● **TASK BRIEF**:
Find all lines with the word "Delete" in the material, then copy them.

● **RECORD SET**:
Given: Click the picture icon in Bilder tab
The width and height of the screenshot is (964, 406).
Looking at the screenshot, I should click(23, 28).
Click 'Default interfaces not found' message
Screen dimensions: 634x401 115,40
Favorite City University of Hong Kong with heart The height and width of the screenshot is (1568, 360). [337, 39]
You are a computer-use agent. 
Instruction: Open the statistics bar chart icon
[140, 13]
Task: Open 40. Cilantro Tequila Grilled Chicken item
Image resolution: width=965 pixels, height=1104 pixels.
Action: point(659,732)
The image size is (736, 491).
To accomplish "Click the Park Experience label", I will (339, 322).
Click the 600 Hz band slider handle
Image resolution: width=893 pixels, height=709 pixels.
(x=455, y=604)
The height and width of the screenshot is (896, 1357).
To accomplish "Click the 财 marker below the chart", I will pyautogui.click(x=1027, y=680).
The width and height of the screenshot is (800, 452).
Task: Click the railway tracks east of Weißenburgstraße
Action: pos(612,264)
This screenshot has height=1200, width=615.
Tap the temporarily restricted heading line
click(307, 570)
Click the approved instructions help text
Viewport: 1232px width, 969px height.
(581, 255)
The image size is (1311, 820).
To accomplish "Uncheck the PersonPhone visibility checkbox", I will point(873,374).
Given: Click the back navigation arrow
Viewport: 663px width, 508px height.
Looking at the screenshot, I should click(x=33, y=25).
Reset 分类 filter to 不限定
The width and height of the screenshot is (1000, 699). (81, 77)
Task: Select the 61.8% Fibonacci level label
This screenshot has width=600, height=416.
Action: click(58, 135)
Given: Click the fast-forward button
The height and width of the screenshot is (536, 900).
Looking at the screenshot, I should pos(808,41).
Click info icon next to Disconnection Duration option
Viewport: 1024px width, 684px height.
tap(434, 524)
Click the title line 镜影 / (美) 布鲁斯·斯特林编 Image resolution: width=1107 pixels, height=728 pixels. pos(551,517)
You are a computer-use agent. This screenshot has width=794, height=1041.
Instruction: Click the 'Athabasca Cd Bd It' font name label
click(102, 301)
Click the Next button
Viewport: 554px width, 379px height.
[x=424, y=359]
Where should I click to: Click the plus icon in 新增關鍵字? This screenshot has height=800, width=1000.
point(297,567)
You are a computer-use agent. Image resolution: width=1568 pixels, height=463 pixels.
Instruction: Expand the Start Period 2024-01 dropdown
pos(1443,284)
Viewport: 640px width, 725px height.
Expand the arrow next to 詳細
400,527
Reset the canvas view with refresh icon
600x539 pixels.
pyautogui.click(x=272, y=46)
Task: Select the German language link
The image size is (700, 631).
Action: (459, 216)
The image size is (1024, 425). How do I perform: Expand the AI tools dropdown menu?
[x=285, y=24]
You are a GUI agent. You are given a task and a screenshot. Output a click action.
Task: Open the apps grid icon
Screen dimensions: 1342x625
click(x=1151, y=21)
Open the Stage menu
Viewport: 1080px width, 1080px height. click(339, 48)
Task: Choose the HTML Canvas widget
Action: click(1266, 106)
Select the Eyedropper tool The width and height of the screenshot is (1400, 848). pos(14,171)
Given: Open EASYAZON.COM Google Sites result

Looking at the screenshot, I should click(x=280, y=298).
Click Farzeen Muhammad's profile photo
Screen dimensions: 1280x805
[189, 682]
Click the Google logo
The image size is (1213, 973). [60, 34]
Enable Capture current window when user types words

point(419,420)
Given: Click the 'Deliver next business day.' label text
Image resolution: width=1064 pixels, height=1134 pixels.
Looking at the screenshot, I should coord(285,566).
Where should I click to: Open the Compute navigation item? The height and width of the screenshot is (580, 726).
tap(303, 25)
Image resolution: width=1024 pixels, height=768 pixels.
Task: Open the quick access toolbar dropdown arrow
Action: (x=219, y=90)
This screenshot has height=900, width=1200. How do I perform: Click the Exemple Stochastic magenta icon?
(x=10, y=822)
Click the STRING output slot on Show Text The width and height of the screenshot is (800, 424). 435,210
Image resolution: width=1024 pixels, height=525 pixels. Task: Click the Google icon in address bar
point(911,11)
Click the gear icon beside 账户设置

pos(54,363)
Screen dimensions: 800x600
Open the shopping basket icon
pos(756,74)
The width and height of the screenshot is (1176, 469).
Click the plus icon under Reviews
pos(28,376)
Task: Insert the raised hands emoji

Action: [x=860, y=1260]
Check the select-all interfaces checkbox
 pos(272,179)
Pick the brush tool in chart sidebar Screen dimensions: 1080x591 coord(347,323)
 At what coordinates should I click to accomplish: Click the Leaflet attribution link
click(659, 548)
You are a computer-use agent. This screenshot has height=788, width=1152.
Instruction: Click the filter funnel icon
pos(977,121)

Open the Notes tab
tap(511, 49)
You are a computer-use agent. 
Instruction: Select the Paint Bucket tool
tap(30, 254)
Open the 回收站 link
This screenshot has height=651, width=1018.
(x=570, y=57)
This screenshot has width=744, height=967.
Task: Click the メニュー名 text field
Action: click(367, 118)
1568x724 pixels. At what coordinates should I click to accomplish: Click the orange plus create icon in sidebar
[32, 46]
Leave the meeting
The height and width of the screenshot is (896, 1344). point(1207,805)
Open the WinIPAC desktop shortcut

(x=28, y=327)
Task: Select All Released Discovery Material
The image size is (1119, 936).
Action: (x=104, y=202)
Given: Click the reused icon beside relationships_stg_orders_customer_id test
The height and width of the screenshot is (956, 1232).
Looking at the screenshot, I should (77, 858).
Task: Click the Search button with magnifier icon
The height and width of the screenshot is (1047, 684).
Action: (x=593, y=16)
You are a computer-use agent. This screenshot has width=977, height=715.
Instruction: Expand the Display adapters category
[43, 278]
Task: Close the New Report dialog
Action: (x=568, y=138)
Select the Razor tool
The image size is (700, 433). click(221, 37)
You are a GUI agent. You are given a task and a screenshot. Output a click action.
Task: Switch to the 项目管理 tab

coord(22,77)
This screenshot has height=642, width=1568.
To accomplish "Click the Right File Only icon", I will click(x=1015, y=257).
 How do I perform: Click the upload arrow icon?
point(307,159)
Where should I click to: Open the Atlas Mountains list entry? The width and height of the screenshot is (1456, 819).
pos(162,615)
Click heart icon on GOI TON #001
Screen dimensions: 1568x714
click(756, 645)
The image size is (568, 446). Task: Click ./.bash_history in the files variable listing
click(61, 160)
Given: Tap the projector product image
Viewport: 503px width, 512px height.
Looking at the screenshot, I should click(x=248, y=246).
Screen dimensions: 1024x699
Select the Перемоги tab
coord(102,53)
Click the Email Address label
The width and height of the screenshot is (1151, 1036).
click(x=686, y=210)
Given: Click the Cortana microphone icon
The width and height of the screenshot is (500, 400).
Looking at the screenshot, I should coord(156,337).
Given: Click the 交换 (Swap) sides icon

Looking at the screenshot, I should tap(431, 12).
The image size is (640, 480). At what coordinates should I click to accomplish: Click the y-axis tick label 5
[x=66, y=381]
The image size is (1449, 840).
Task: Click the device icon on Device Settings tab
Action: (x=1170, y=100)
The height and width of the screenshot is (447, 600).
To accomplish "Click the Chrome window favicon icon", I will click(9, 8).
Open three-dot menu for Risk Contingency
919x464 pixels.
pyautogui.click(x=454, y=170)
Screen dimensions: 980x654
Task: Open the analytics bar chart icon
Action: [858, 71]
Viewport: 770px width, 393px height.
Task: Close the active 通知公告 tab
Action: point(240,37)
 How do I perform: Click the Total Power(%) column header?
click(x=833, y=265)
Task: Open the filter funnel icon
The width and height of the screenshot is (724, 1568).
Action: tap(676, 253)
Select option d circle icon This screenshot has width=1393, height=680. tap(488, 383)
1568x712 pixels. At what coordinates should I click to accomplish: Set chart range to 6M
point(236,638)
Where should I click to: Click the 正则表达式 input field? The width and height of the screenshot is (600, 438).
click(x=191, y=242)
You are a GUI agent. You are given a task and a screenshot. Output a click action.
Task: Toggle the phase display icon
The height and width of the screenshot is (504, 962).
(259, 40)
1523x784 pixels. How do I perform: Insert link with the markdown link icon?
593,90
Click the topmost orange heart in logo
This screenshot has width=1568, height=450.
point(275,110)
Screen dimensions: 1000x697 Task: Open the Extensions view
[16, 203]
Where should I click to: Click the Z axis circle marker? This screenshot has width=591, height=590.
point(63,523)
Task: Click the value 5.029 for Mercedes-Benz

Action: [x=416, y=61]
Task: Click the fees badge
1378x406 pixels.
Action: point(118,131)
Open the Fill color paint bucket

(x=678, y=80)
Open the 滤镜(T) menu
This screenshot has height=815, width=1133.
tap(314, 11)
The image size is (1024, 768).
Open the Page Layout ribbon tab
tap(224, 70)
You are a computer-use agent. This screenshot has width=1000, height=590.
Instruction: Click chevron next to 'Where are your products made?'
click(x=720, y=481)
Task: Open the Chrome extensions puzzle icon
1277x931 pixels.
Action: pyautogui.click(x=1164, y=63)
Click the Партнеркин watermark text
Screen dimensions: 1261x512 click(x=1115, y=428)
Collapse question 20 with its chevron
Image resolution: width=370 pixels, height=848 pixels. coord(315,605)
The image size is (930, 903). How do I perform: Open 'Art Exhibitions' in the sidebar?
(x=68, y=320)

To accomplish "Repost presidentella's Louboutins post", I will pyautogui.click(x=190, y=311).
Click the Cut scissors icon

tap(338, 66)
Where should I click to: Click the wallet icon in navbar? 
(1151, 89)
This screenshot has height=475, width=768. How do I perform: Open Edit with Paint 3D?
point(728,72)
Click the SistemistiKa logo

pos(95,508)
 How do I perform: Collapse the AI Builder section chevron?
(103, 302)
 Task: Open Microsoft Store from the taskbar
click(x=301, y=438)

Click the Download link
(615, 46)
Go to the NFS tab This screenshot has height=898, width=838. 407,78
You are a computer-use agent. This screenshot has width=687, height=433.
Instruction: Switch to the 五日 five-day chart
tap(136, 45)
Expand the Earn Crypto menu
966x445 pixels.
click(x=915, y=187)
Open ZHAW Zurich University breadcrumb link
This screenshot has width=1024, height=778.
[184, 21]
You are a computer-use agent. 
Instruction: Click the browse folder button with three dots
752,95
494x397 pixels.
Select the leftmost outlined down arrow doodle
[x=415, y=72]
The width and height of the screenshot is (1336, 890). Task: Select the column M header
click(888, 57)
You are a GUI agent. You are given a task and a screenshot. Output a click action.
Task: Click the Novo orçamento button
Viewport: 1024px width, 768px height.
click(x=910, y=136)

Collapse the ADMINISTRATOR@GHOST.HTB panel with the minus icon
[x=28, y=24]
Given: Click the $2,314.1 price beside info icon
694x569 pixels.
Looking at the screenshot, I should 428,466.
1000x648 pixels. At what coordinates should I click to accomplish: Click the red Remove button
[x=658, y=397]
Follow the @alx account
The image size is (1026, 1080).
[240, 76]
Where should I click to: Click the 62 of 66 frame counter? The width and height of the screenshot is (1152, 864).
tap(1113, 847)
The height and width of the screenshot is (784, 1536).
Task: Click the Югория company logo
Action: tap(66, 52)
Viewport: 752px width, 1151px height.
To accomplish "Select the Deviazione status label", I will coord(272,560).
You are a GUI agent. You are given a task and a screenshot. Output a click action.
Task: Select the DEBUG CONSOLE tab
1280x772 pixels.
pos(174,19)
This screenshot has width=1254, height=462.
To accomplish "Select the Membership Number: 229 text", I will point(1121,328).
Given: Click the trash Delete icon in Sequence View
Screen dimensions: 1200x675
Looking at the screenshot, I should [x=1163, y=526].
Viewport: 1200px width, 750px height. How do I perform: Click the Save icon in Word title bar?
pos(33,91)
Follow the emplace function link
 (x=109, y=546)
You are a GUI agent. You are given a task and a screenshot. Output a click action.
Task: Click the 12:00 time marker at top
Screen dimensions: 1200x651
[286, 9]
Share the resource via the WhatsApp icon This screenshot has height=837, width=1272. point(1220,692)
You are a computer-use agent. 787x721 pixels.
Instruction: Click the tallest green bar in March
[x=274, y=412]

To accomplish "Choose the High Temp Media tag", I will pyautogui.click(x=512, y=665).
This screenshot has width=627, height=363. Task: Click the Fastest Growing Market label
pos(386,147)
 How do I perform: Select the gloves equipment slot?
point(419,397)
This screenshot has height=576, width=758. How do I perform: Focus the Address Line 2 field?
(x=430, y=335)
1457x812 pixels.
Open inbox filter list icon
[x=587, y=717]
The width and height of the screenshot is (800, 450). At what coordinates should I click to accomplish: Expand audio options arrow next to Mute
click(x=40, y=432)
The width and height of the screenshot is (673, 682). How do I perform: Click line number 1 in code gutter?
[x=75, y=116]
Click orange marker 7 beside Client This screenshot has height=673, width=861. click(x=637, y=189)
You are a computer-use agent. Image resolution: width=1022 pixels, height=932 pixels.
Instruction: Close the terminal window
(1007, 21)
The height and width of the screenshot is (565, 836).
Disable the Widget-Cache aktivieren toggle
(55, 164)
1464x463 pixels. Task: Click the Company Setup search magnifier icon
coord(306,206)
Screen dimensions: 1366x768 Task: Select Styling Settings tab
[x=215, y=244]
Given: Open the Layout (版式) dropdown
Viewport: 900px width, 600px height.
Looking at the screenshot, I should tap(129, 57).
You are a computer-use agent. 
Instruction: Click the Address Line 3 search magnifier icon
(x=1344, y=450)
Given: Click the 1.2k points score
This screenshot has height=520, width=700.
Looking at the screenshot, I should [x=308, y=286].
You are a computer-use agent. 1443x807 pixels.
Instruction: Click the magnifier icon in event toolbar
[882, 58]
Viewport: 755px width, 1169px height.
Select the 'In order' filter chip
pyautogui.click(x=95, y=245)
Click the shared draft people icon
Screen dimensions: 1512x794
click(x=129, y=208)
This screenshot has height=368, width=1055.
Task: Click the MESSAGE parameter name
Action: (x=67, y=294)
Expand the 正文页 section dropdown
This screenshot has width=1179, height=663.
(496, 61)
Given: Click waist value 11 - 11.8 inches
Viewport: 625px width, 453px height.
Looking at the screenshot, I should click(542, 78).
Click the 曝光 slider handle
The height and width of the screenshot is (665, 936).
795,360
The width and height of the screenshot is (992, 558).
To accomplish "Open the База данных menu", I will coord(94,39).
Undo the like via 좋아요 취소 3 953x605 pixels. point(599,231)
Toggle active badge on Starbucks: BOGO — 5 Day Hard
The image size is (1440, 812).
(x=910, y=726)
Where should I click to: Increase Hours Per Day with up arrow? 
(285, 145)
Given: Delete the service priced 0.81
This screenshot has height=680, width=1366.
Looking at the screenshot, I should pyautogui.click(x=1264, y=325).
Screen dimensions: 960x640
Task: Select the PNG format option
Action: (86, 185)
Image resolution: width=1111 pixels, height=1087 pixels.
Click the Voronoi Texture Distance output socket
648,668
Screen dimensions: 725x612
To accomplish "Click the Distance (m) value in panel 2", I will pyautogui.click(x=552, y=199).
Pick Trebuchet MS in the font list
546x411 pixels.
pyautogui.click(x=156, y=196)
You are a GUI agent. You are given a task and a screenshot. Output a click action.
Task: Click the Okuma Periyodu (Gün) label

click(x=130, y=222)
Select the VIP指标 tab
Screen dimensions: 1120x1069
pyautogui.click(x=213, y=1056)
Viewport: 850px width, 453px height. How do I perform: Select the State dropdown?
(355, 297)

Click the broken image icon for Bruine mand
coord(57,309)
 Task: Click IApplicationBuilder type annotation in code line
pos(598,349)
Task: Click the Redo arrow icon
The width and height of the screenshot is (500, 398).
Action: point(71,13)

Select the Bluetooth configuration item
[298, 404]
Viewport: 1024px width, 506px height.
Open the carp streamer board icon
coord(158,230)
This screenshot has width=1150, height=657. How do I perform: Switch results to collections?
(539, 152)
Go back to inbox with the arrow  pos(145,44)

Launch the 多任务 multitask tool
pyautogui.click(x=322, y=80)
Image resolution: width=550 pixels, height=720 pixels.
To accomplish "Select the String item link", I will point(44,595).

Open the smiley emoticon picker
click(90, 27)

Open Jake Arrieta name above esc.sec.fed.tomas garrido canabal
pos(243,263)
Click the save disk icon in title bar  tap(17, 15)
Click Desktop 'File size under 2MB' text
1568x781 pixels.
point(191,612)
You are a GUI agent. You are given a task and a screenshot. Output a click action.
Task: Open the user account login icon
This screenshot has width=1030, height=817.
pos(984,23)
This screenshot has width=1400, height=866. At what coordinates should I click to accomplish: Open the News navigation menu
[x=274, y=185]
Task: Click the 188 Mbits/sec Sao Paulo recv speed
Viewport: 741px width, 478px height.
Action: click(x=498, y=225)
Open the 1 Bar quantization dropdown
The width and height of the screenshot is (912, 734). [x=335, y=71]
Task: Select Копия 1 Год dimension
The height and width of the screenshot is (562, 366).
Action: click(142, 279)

● **RESPONSE BELOW**:
Given: Click the trash Delete icon in Sequence View
Given: Delete the service priced 0.81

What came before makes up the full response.